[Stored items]
-- Opening Marker --
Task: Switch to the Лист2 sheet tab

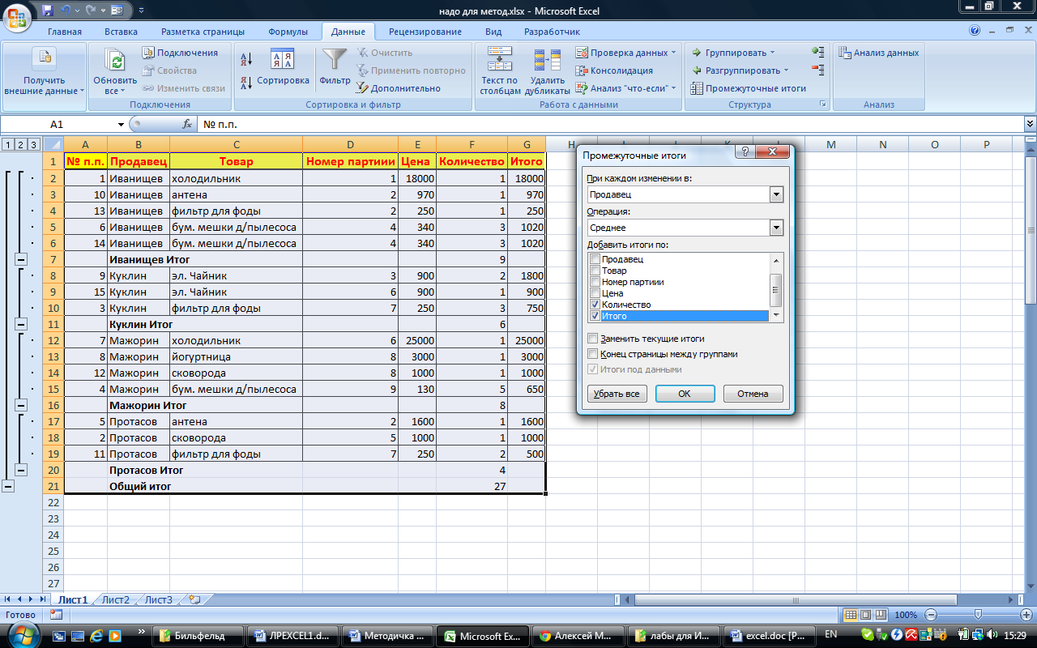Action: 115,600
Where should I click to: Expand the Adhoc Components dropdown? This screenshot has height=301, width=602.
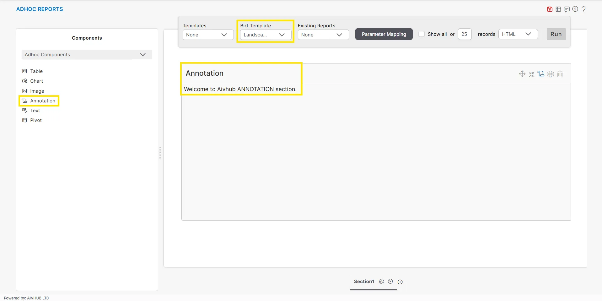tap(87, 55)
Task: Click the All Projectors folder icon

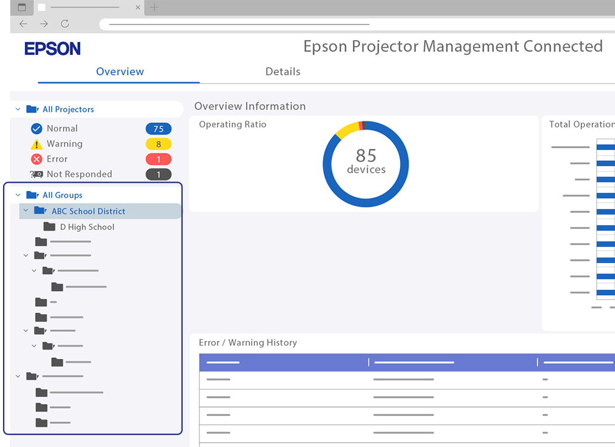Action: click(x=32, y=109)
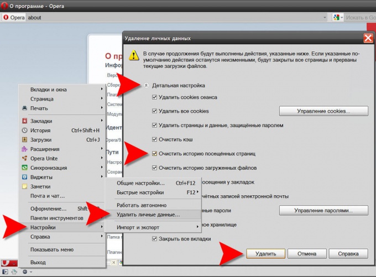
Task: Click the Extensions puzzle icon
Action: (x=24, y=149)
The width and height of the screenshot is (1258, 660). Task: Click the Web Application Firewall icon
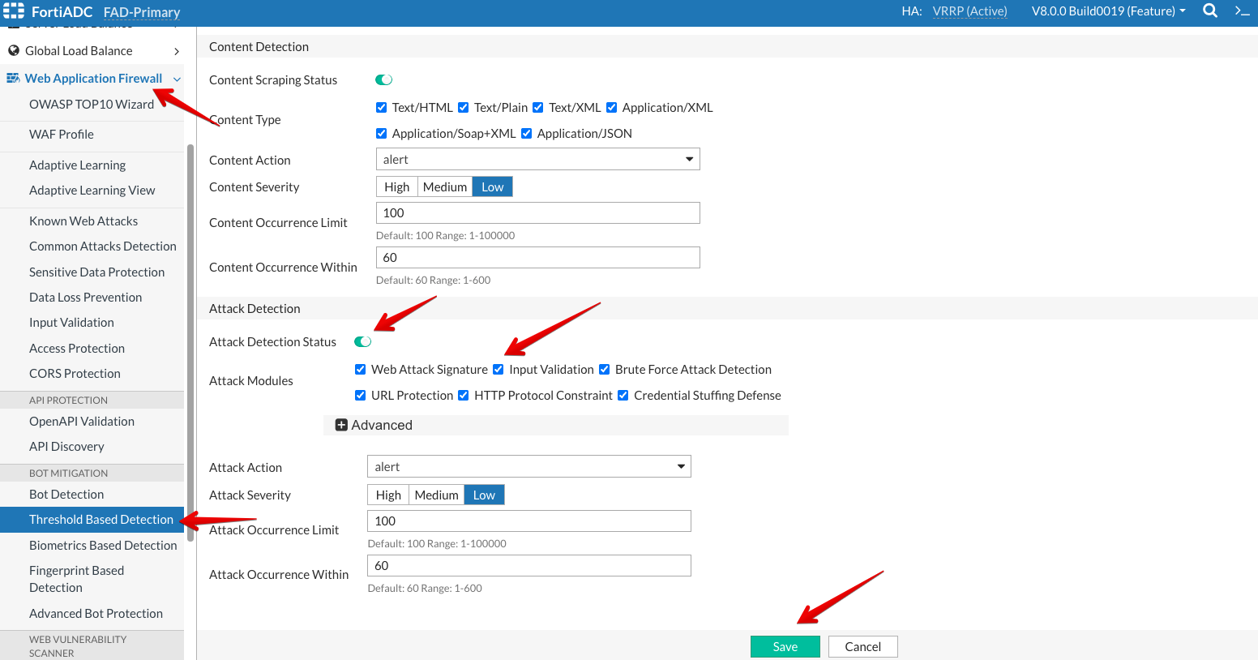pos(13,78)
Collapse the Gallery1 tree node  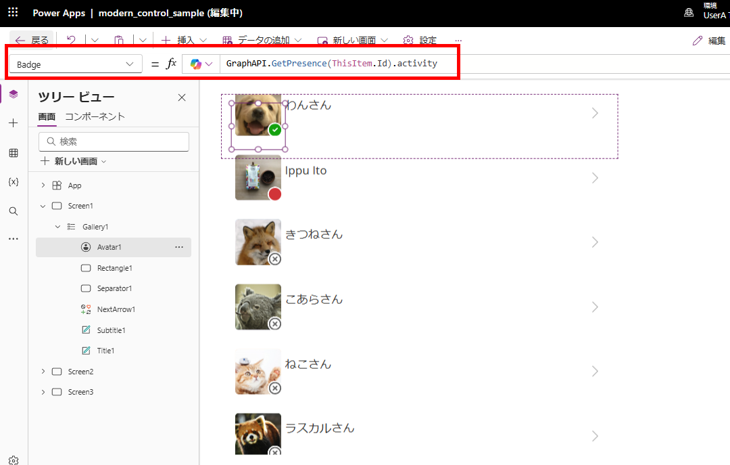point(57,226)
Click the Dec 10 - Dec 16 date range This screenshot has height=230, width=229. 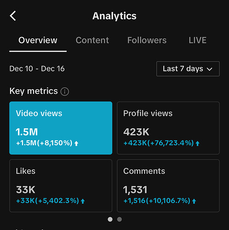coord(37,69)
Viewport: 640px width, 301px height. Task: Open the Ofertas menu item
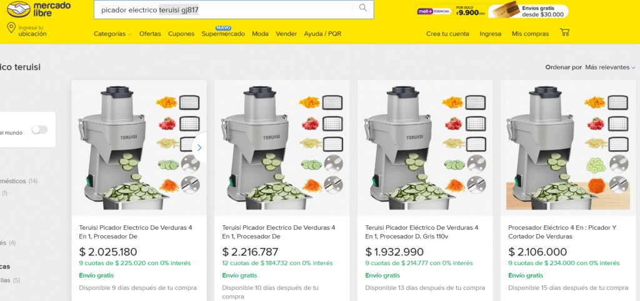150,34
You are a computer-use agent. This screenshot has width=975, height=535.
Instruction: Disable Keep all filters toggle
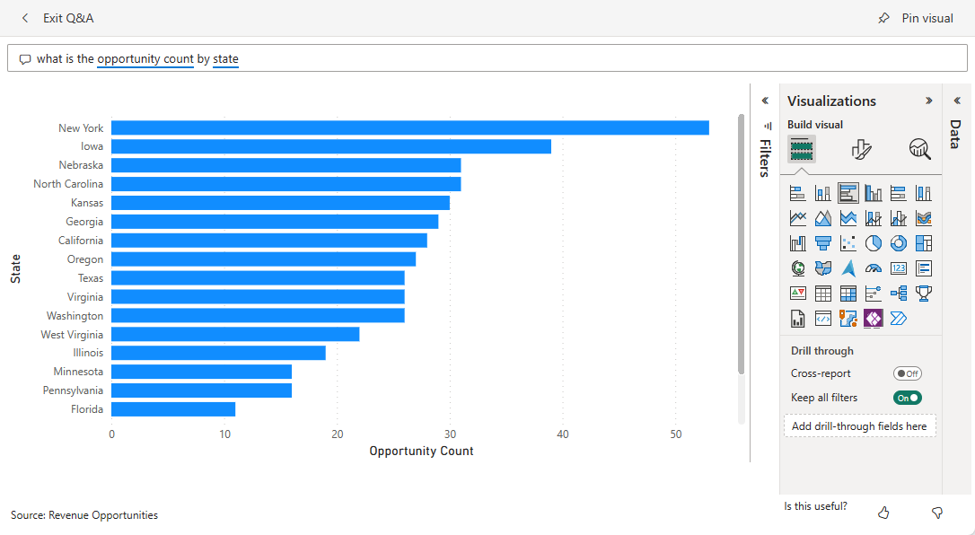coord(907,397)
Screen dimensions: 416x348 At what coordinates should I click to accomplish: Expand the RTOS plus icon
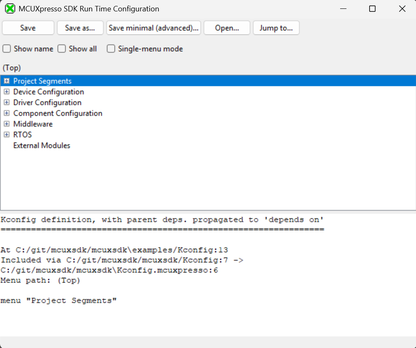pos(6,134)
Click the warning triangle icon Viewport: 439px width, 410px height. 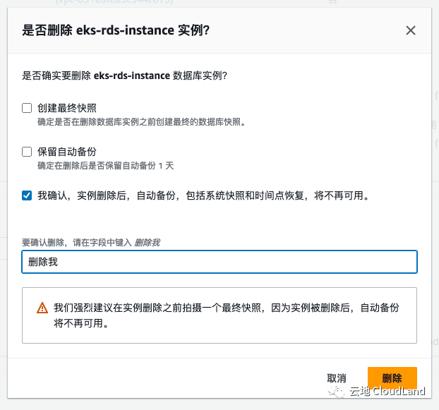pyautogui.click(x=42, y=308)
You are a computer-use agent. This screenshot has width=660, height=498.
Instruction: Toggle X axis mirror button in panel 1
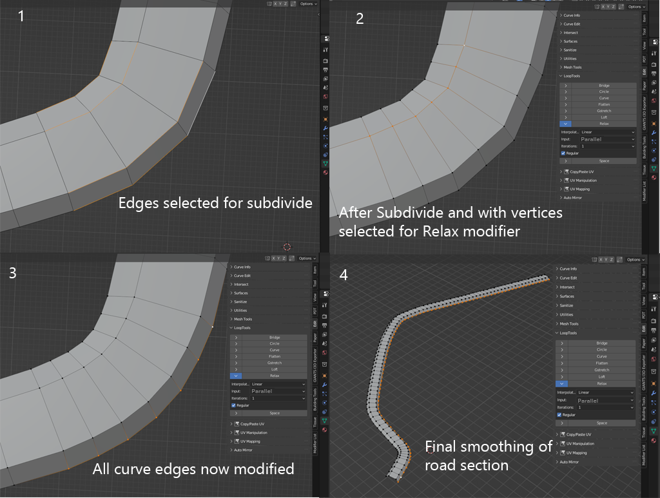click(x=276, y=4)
-- Closing Marker --
-- Opening Marker --
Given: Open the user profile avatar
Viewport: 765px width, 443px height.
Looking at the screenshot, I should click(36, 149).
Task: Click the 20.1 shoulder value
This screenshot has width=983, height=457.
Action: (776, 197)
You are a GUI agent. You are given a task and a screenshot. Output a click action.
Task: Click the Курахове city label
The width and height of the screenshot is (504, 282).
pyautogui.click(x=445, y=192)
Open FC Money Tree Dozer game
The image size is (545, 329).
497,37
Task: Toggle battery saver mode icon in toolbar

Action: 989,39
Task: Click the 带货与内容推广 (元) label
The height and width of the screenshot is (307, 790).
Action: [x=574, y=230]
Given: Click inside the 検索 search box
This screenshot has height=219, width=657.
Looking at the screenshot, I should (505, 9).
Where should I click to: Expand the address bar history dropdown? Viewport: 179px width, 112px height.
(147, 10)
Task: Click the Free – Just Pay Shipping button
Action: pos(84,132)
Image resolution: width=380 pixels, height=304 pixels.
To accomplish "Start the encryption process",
-- Closing Marker --
-- Opening Marker --
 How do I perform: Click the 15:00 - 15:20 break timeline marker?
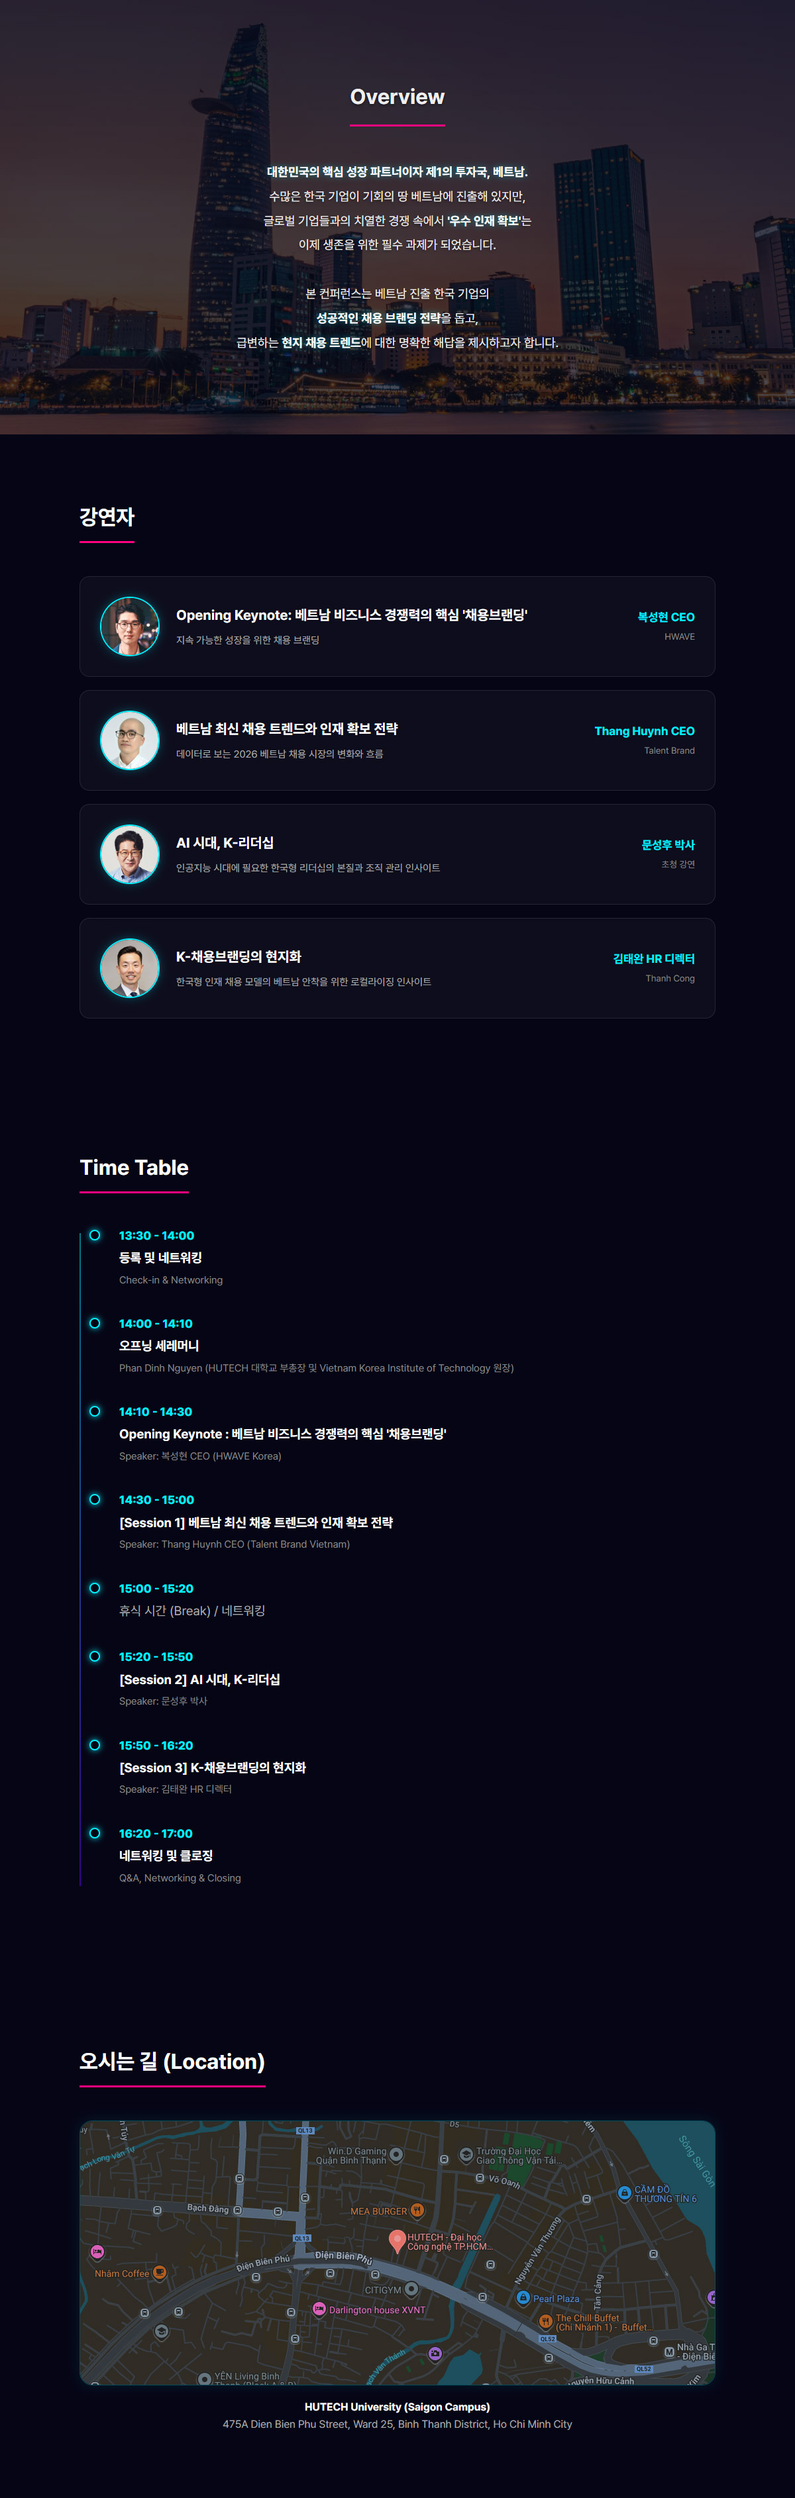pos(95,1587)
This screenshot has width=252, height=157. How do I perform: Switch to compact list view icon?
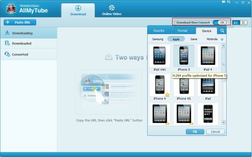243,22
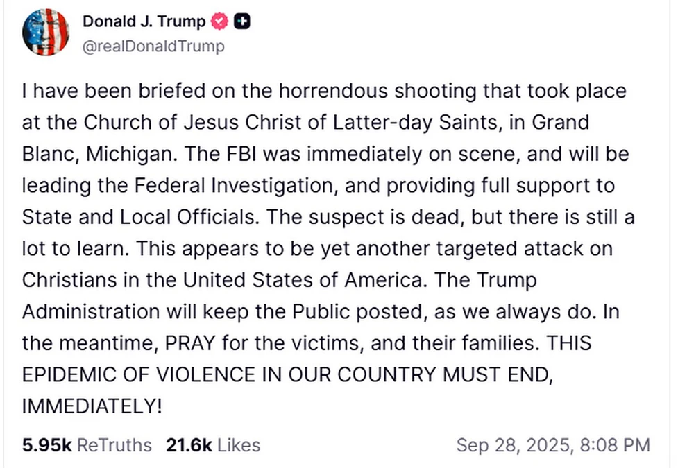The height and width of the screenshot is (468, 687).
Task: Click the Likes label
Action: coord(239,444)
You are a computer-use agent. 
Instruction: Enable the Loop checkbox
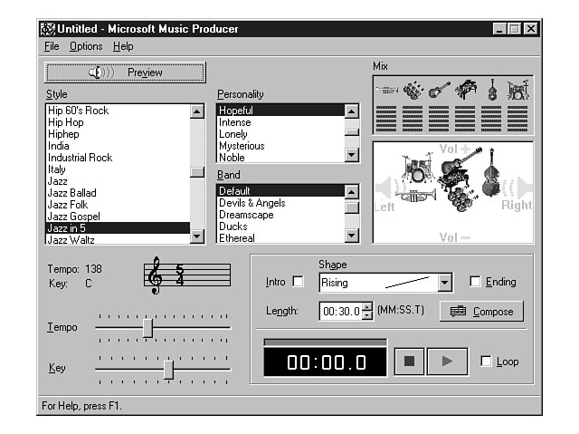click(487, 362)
-- Closing Marker --
• [Task brief]: Find the word "computer" in the entries above and gather every line that holds it.

• [Exercise result]:
You are a computer-use agent. This screenshot has width=975, height=535.
You are a computer-use agent. This screenshot has width=660, height=498.
You are a computer-use agent. 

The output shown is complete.